What do we do? Now we invent AdWords.
They pivoted from enterprise to consumer,
and then consumer to using elements that they'd seen from the market,
but inventing their own version of how to make a really powerful business.
And it's one of the most powerful business models
that's been invented in human history so far.
And so that pivoting towards opportunity is one of
the things that entrepreneurs really need to keep in mind.
It's not always that you're failing.
Your company could be doing good, but you just want to go towards even a bigger opportunity.
Yes, exactly.
Okay.
No matter how brilliant your mind or strategy, if you're playing a solo game, you'll always
lose out to a team.
Again, we tend to tell these heroic myths of the individual entrepreneur or she or he is like, I am the person, the creator,
the innovator, et cetera.
And actually, in fact, all of these projects are the result of teamwork.

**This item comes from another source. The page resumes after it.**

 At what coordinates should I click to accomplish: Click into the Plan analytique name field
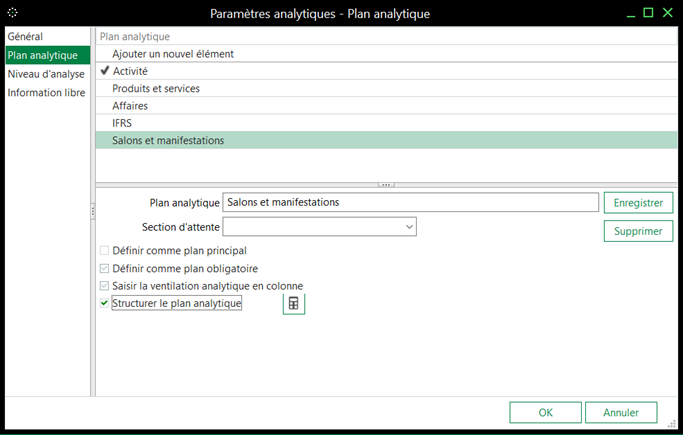pos(410,202)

There's almost nothing against an individual.
And part of the thing is you want to be, to some degree, the best entrepreneurs, the people
who recruit and bring around them the most amazing teams who work with them for a long time.
And actually, obviously part of the thing is
the truism tends to be hire slow, fire fast.
The hire slow, you can see how, you know,
whether it works.
If you're really going to hire slow,
you better be hiring all the time
so that your pace of hiring isn't matched up.
Like, oh, I need a person now.
I'm going to start looking.
It's like, I start recruiting for people I think I'm going to
need six to 12 months from now, today, as an instance.
And so that team sport is really important.
But it's not just the employees,
it's also the people around you.
So like, the advice to give entrepreneurs is not to go up to
people and say, Hala, what do you love about my idea?
What do you think about my idea?
Because I'm kind of asking you, tell me good, what's wrong with my idea?
What thing could make it break to kind of learn from it?
And so having those teams built around you
outside your company, advisors, investors, experts,
industry people, et cetera, is really, really important.
And that's why entrepreneur is a team sport,
is a network sport, not simply an individual sport.
Okay, last one.
Just as the industrial revolution created new opportunities for collaboration and new
capacities for innovation, creativity and productivity, the cognitive revolution will
do it as well.
This is, I guess, bridging into our AI discussion.
The thing that happens that we've learned with entrepreneurship is new technologies
completely change industries.
Sometimes every industry like AI with
general purpose technologies and the parallel
between chat GBT models and
general purpose technologies always
something I'm finding a little entertaining.
But you look at these technology changes
as changes in market landscapes.
It's changes in what the real shape of products
and services are going to be.
It changes in how companies operate.
It changes in what business models are available
and all of these things.
You really look, even if you're not yourself,
purely the technology company, you look for changes
in the technological landscape because fundamentally,
if you don't have a technology strategy,
it's not an IT strategy, it's not am I using PCs or Macs or iOS things,
it's a technology strategy and that you're going to need to evolve with.
So AI, which is the cognitive industrial revolution,
in my belief is going to transform probably every industry,
and if not every, almost every.
It's between almost every and every.
So everybody needs to be looking at it to say,
okay, what does this mean for my product service,
my competitive landscape,
the way that we operate as a company,
how we do sales and marketing,
how we do account management,
how we do customer service,
what other ways in which we operate,
whether it's supply chain, finance,
risk mitigation, et cetera.
What are all the ways that this can come in and give me a competitive differentiation
for how the new world is going to look?